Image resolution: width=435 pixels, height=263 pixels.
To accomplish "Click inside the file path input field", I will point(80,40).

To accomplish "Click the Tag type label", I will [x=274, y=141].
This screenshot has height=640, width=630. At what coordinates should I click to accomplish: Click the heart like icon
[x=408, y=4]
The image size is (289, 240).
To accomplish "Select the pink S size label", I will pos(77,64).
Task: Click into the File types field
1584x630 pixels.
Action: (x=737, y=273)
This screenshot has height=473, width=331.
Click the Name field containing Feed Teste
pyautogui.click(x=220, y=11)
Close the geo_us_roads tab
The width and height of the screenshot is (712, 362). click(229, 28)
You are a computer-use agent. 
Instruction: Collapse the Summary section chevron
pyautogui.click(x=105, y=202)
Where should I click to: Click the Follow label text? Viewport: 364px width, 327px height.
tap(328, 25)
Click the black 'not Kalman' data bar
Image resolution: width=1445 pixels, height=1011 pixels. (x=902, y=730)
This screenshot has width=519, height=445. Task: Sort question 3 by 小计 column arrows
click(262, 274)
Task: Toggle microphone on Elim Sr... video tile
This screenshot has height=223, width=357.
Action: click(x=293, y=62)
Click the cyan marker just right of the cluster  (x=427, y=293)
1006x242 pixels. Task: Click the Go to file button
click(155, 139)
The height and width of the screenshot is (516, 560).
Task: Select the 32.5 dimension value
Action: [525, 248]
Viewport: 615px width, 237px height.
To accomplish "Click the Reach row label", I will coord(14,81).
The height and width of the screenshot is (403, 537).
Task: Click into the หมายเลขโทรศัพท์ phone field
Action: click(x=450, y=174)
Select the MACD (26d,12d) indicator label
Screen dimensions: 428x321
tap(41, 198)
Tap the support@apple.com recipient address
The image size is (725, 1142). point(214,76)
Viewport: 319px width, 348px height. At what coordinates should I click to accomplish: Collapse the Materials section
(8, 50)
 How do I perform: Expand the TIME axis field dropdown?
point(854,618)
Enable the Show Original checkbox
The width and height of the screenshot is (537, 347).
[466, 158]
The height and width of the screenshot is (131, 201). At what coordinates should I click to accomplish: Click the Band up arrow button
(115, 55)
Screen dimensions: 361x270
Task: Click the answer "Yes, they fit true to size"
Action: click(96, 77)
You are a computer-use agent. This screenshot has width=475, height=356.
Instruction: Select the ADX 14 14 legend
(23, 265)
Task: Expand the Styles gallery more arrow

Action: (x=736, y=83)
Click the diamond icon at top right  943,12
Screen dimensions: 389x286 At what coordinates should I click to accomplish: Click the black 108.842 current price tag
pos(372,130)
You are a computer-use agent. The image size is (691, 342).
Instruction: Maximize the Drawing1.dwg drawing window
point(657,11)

★ ★ ★ ★ ★

» **Assignment**
Each record must be transcribed word for word.

» **Response below**
Image resolution: width=435 pixels, height=263 pixels.
To accomplish "Click inside the file path input field", I will point(80,40).

To accomplish "Click the Tag type label", I will [x=274, y=141].
This screenshot has height=640, width=630. At what coordinates should I click to accomplish: Click the heart like icon
[x=408, y=4]
The image size is (289, 240).
To accomplish "Select the pink S size label", I will pos(77,64).
Task: Click into the File types field
1584x630 pixels.
Action: (x=737, y=273)
This screenshot has height=473, width=331.
Click the Name field containing Feed Teste
pyautogui.click(x=220, y=11)
Close the geo_us_roads tab
The width and height of the screenshot is (712, 362). click(229, 28)
You are a computer-use agent. 
Instruction: Collapse the Summary section chevron
pyautogui.click(x=105, y=202)
Where should I click to: Click the Follow label text? Viewport: 364px width, 327px height.
tap(328, 25)
Click the black 'not Kalman' data bar
Image resolution: width=1445 pixels, height=1011 pixels. (x=902, y=730)
This screenshot has width=519, height=445. Task: Sort question 3 by 小计 column arrows
click(262, 274)
Task: Toggle microphone on Elim Sr... video tile
This screenshot has height=223, width=357.
Action: click(x=293, y=62)
Click the cyan marker just right of the cluster  (x=427, y=293)
1006x242 pixels. Task: Click the Go to file button
click(155, 139)
The height and width of the screenshot is (516, 560).
Task: Select the 32.5 dimension value
Action: [525, 248]
Viewport: 615px width, 237px height.
To accomplish "Click the Reach row label", I will coord(14,81).
The height and width of the screenshot is (403, 537).
Task: Click into the หมายเลขโทรศัพท์ phone field
Action: click(x=450, y=174)
Select the MACD (26d,12d) indicator label
Screen dimensions: 428x321
tap(41, 198)
Tap the support@apple.com recipient address
The image size is (725, 1142). point(214,76)
Viewport: 319px width, 348px height. At what coordinates should I click to accomplish: Collapse the Materials section
(8, 50)
 How do I perform: Expand the TIME axis field dropdown?
point(854,618)
Enable the Show Original checkbox
The width and height of the screenshot is (537, 347).
[466, 158]
The height and width of the screenshot is (131, 201). At what coordinates should I click to accomplish: Click the Band up arrow button
(115, 55)
Screen dimensions: 361x270
Task: Click the answer "Yes, they fit true to size"
Action: click(96, 77)
You are a computer-use agent. This screenshot has width=475, height=356.
Instruction: Select the ADX 14 14 legend
(23, 265)
Task: Expand the Styles gallery more arrow

Action: (x=736, y=83)
Click the diamond icon at top right  943,12
Screen dimensions: 389x286 At what coordinates should I click to accomplish: Click the black 108.842 current price tag
pos(372,130)
You are a computer-use agent. The image size is (691, 342).
Instruction: Maximize the Drawing1.dwg drawing window
point(657,11)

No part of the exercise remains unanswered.